Start of Block

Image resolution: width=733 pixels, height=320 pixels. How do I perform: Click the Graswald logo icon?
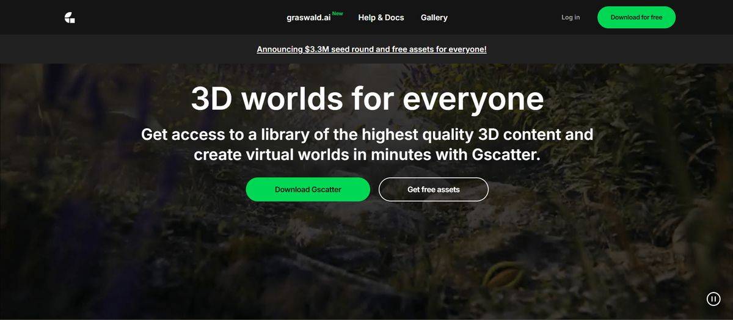[x=70, y=18]
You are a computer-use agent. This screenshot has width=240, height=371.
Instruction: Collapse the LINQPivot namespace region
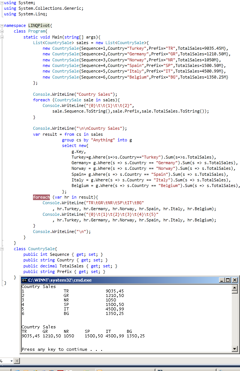pyautogui.click(x=2, y=25)
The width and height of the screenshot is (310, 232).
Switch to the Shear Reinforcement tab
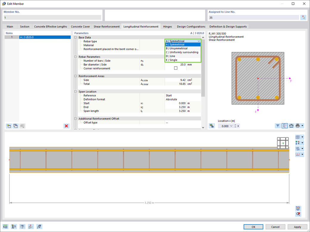click(x=107, y=27)

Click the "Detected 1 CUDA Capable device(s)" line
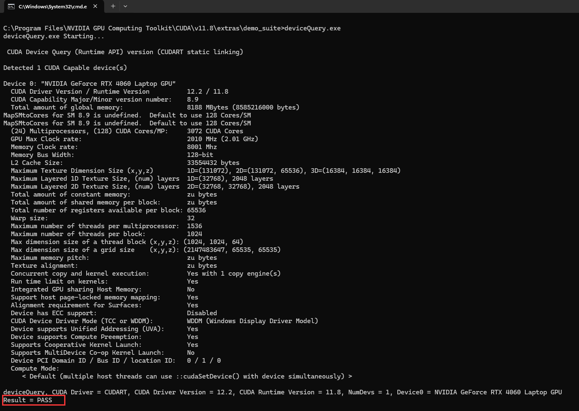(x=65, y=68)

End of Block

__What is needed__: Output the data exactly as it is, with the pictures dropped.

__Task response__:
Image resolution: width=733 pixels, height=320 pixels. How do I perform: Click the Graswald logo icon?
[x=70, y=18]
You are a computer-use agent. This screenshot has width=240, height=371.
Instruction: Collapse the LINQPivot namespace region
pyautogui.click(x=2, y=25)
The width and height of the screenshot is (310, 232).
Switch to the Shear Reinforcement tab
click(x=107, y=27)

Click the "Detected 1 CUDA Capable device(s)" line
(x=65, y=68)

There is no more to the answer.